Wie investieren Sie in künstliche Intelligenz?
Christopher Dembik
Head of Macroeconomic Research
Chatgpt ist ein aktueller Begriff - eine von Open AI entwickelte Online-Konvertierungsschnittstelle, die auf einem Algorithmus zur Sprachmodellierung basiert. Konkret bedeutet das, dass der Algorithmus, der hinter Chatgpt steht, auf einer grossen Anzahl von Webseiten trainiert wird, um Fragen auf der Grundlage zuverlässiger externer Quellen zu beantworten. Dabei kann es darum gehen, einen Text zu übersetzen, ein Computerprogramm zu generieren, ein Gedicht zu schreiben oder sogar einen Liebesbrief zu verfassen (wenn sich die Gelegenheit dazu bietet). Künstliche Intelligenz ist nichts Neues.
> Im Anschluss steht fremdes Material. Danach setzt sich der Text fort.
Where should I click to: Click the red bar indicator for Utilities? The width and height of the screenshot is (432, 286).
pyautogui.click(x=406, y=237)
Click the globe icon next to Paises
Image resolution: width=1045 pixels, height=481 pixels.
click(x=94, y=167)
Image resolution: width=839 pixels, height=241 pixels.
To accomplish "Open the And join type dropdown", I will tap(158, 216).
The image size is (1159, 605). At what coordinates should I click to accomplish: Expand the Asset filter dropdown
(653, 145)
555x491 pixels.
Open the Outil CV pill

Aber Chatgpt wird aufgrund seiner Effizienz und Zuverlässigkeit einhellig als wichtiger Entwicklungssprung in der Forschung angesehen. Bedeutet dies, dass jetzt der richtige Zeitpunkt für Investitionen ist? Hier erklären wir es Ihnen.
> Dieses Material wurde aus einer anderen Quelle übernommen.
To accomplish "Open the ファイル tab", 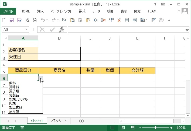I will 8,11.
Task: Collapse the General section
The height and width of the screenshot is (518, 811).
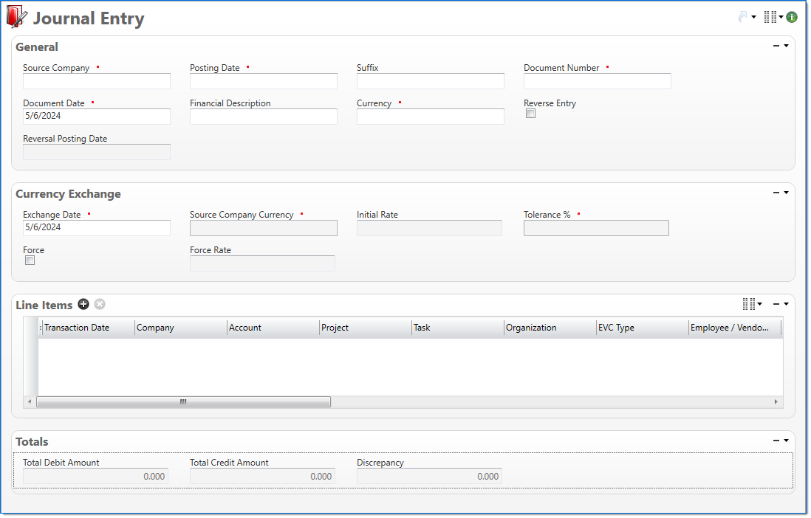Action: (x=776, y=46)
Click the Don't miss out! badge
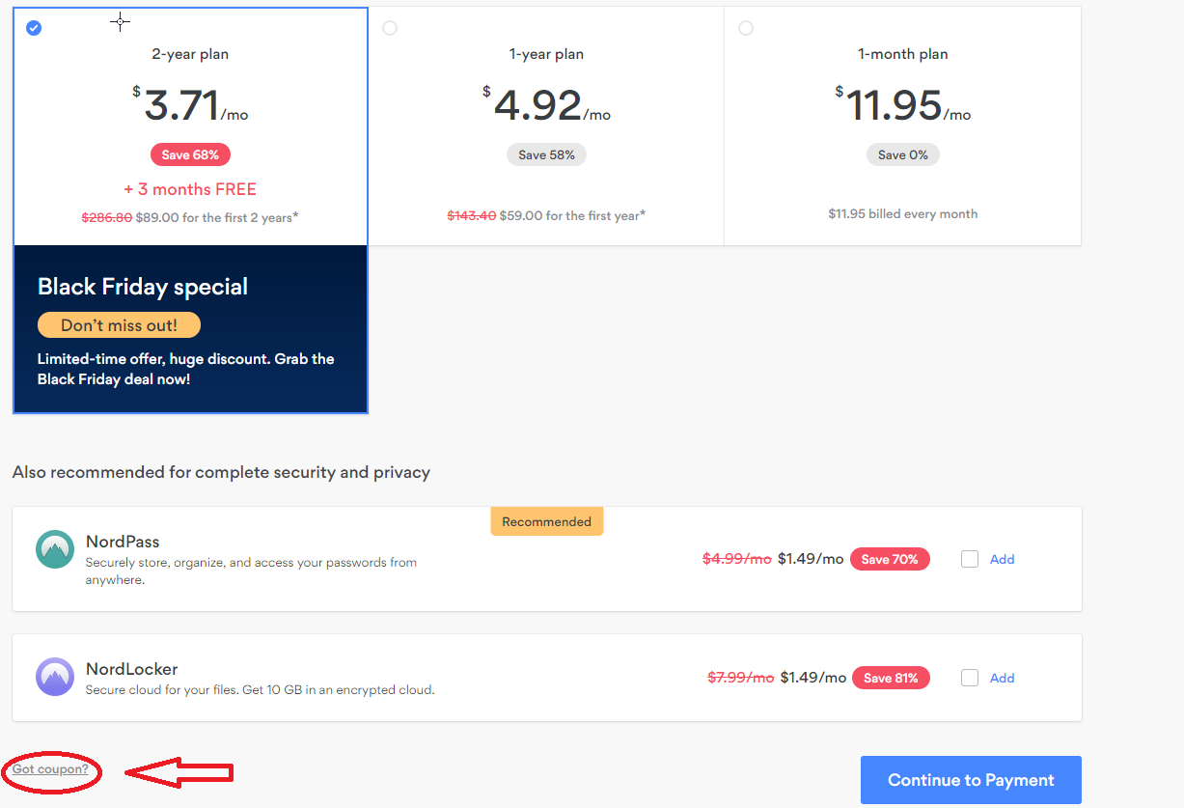Screen dimensions: 1184x808 pyautogui.click(x=119, y=325)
Viele Rückschläge, wenig Erfolg
Alle Firmen haben sich mit künstlicher Intelligenz beschäftigt. Sie ist mittlerweile unumgänglich. Allerdings sind nur wenige Projekte erfolgreich. Laut einer Studie der Unternehmensberatung EY vom November 2021 haben nur 10 % bis 15 % der Unternehmen erfolgreich Lösungen auf der Grundlage künstlicher Intelligenz industrialisiert. Im Falle der französischen Telefongesellschaft Orange sind es sogar fast 90 % der Projekte, die scheitern. Die bisherigen mageren Erfolge betreffen häufig den Banken- und Finanzsektor und hier vor allem die Automatisierung von Back-Office-Aufgaben. Die Misserfolge lassen sich in der Regel durch vier Hauptfaktoren erklären: mangelnde Akzeptanz - die technologische Revolution, die hinter der künstlichen Intelligenz steht, muss mit den Menschen und nicht gegen sie erfolgen, indem sie sie ersetzt -, fehlende Finanzierung (solche Entwicklungen erfordern langfristige finanzielle Verpflichtungen, die nicht immer leicht einzuhalten sind), Datenqualität und schwieriger Zugang zu Studien, die die Wirksamkeit der Technologien untereinander vergleichen können. Es ist klar, dass das Hauptproblem in diesem Stadium nach wie vor die Datenqualität ist (um das Lernen des Algorithmus zu ermöglichen). Dies ist eine bedeutende und manchmal unüberwindbare Herausforderung. Noch bevor man überhaupt an einem möglichen Algorithmus arbeiten kann, muss man zunächst auf die Daten zugreifen und sie sortieren - was Zeit und Geld kostet. Dies ist ein unerlässlicher Schritt, der jedoch nicht immer von Unternehmen verstanden wird, die vom Einsatz künstlicher Intelligenz schnelle und in Zahlen messbare Ergebnisse erwarten. Das ist selten der Fall.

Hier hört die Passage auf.